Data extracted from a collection
---

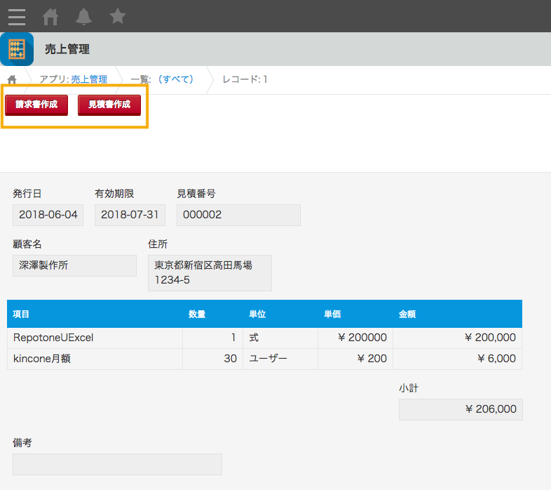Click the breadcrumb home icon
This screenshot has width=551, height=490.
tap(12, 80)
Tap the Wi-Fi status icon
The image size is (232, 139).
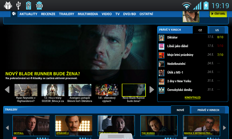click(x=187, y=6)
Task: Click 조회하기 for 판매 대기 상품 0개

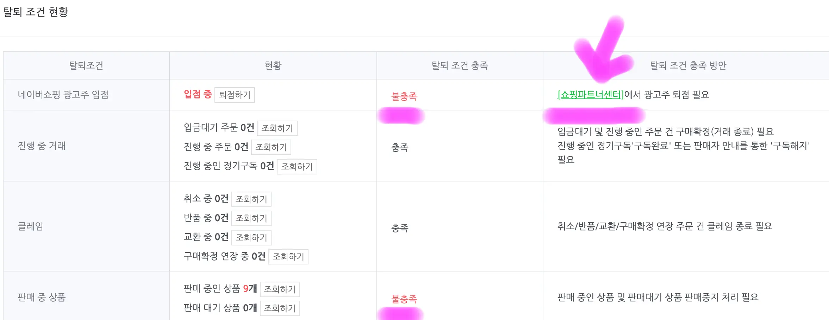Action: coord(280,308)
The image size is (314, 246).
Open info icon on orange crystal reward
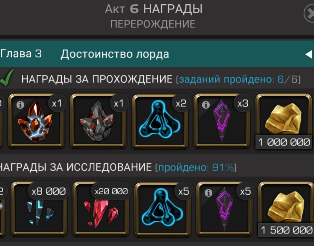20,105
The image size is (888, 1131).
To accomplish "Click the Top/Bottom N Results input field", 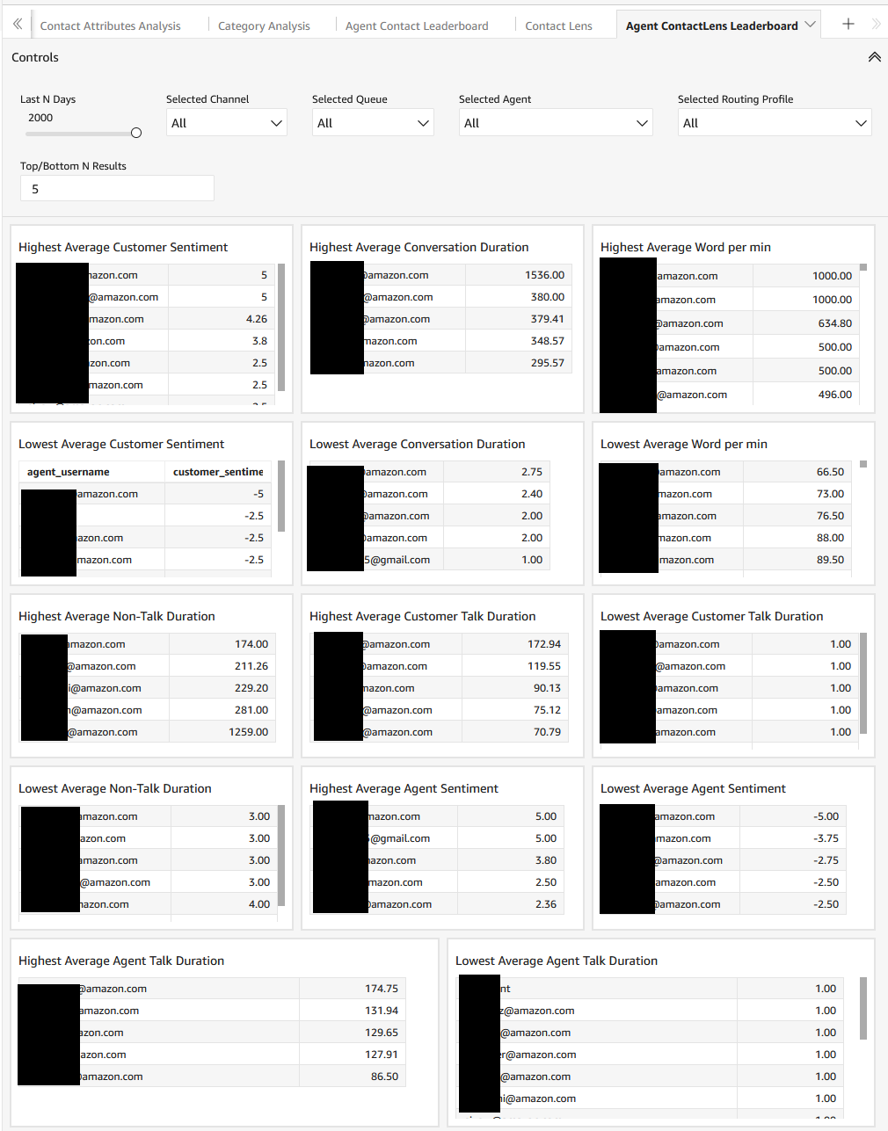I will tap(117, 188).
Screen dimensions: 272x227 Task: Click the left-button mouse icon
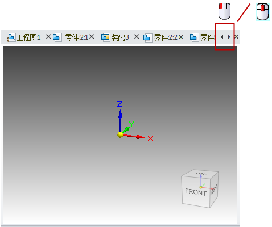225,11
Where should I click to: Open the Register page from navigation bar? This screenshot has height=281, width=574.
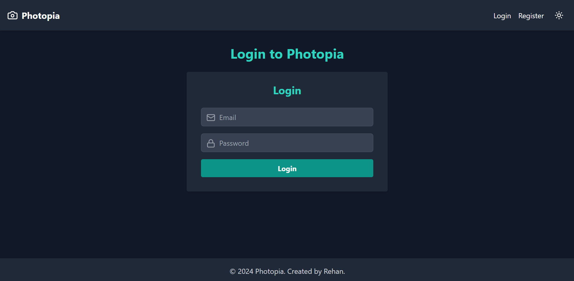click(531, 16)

---

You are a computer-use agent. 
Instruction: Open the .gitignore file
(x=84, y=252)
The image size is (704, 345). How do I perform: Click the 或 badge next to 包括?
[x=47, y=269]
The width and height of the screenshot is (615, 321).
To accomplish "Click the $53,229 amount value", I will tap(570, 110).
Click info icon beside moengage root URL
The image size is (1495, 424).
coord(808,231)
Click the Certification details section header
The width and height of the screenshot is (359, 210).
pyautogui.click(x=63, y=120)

---

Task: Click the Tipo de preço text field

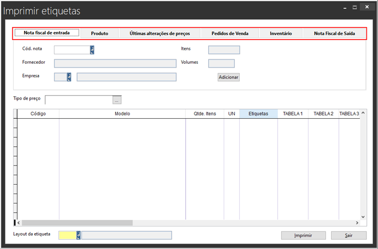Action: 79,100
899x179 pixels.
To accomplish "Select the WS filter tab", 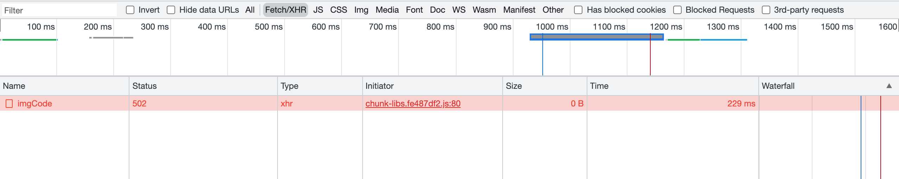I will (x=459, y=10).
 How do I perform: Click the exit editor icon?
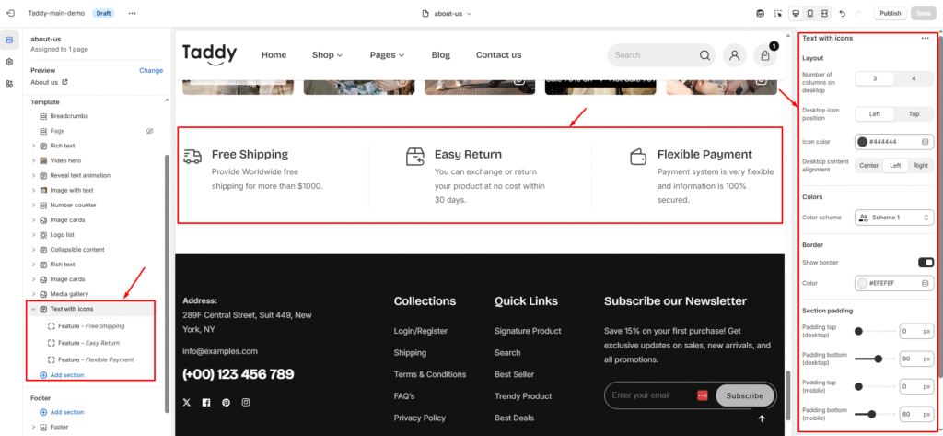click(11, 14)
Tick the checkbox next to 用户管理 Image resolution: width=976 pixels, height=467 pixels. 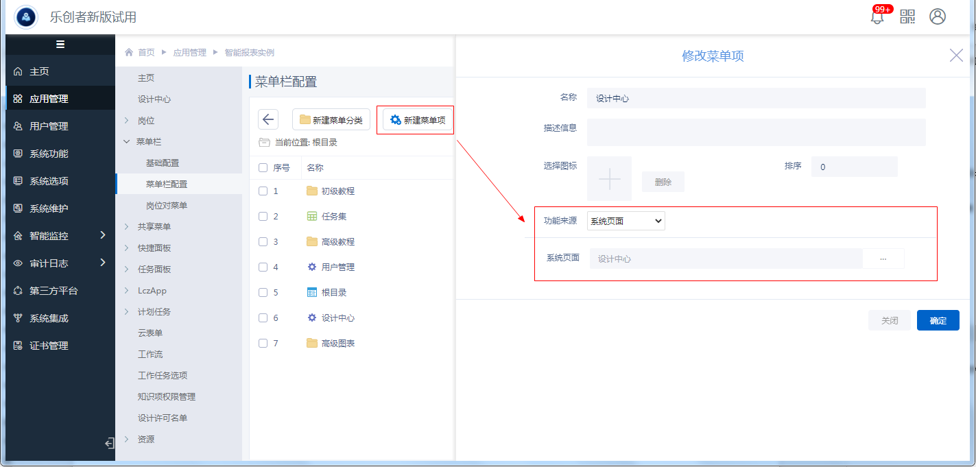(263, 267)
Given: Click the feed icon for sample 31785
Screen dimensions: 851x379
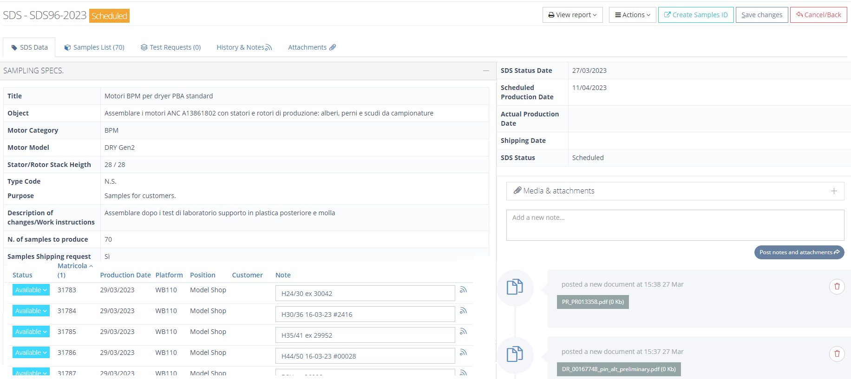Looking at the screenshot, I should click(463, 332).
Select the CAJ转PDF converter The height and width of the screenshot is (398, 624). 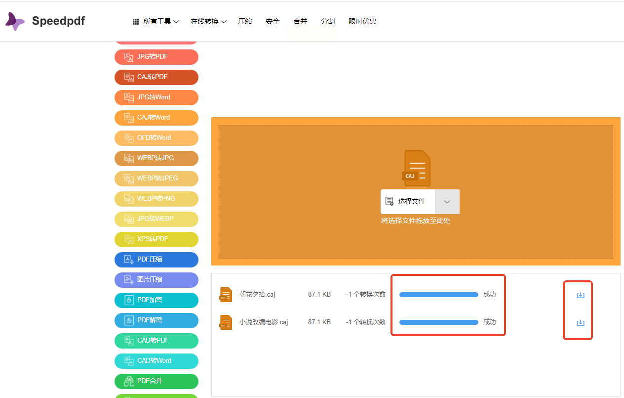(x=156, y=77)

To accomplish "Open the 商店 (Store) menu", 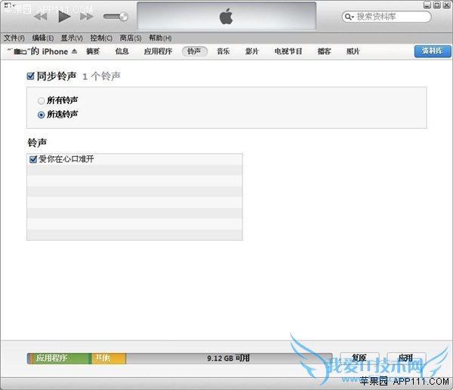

---

How to complete this task – In the data above, find the line with "Tap the Wi-Fi status icon" and the line with "The image size is (888, 1131).". Please copy exactly those two lines and every line between them, but not the pictures.

Output of the task –
Tap the Wi-Fi status icon
The image size is (232, 139).
click(x=187, y=6)
Task: Click 조회하기 for 판매 대기 상품 0개

Action: coord(280,308)
The image size is (314, 246).
Open info icon on orange crystal reward
20,105
The image size is (888, 1131).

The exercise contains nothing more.